(EXCERPTED TEXT):
Patent Publication Number: US-5631833-A

Title: Motor-assisted power steering control device

Description:
This is a divisional of application Ser. No. 08/051,545 filed Apr. 26, 1993 now U.S. Pat. No. 5,467,279. 
    
    
     FIELD OF THE INVENTION 
     The present invention relates to a motor-assisted power steering control device capable of obtaining a constant steering torque having smoothness and comfortableness by producing an auxiliary steering force depending on a steering force applied to a steering wheel. 
     BACKGROUND OF RELATED ART 
     In a conventional motor-assisted power steering control device disclosed in, for instance, Japanese Patent Application No. 287008/1988, a control quantity for a motor has been obtained by summing a correction quantity obtained by the differentiation value of an error value between a target control torque and an actual steering torque, and a basic auxiliary steering force which is determined on the basis of a steering torque applied when the steering wheel is operated and a target control torque. 
     In the conventional control device, however, there was no compensation to phase lag for the control quantity which was obtained by summing a correction quantity obtained by the differentiation of an error quantity and the basic auxiliary steering force, as described above. Accordingly, there were problems of limitation in the response characteristic and a cause of fine vibrations of the steering wheel. 
     SUMMARY OF THE INVENTION 
     It is an object of the present invention to provide a motor-assisted power steering control device capable of providing good response characteristic and realizing a stable feeling of steering operation.

(DESCRIPTION OF THE TASK): Print the power steering patent text above in full, word for word.

(INFORMATION PROVIDED):
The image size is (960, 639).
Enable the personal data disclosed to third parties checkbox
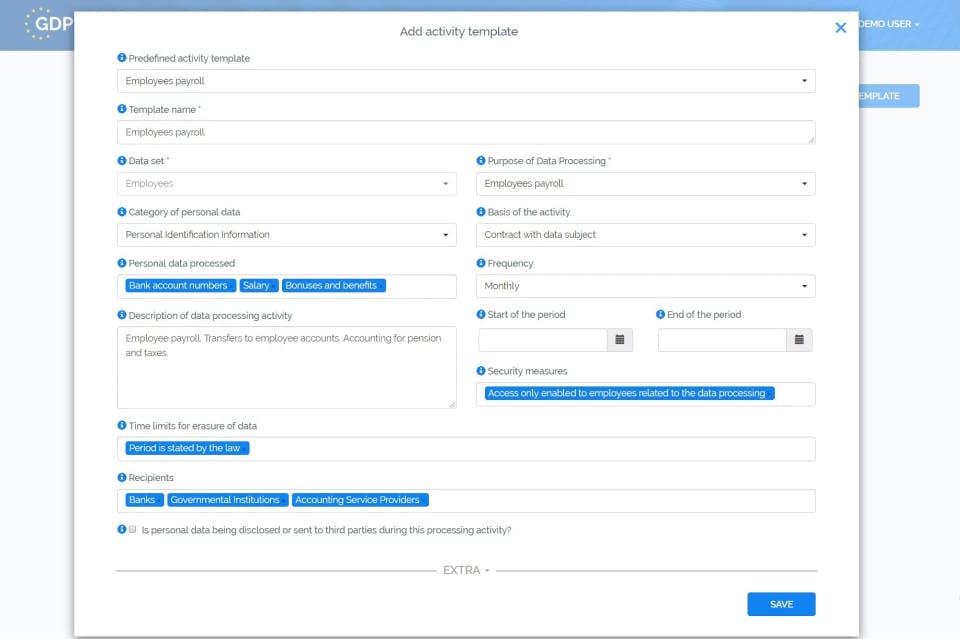[133, 531]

(EXERCISE SOLUTION):
Patent Publication Number: US-5631833-A

Title: Motor-assisted power steering control device

Description:
This is a divisional of application Ser. No. 08/051,545 filed Apr. 26, 1993 now U.S. Pat. No. 5,467,279. 
    
    
     FIELD OF THE INVENTION 
     The present invention relates to a motor-assisted power steering control device capable of obtaining a constant steering torque having smoothness and comfortableness by producing an auxiliary steering force depending on a steering force applied to a steering wheel. 
     BACKGROUND OF RELATED ART 
     In a conventional motor-assisted power steering control device disclosed in, for instance, Japanese Patent Application No. 287008/1988, a control quantity for a motor has been obtained by summing a correction quantity obtained by the differentiation value of an error value between a target control torque and an actual steering torque, and a basic auxiliary steering force which is determined on the basis of a steering torque applied when the steering wheel is operated and a target control torque. 
     In the conventional control device, however, there was no compensation to phase lag for the control quantity which was obtained by summing a correction quantity obtained by the differentiation of an error quantity and the basic auxiliary steering force, as described above. Accordingly, there were problems of limitation in the response characteristic and a cause of fine vibrations of the steering wheel. 
     SUMMARY OF THE INVENTION 
     It is an object of the present invention to provide a motor-assisted power steering control device capable of providing good response characteristic and realizing a stable feeling of steering operation.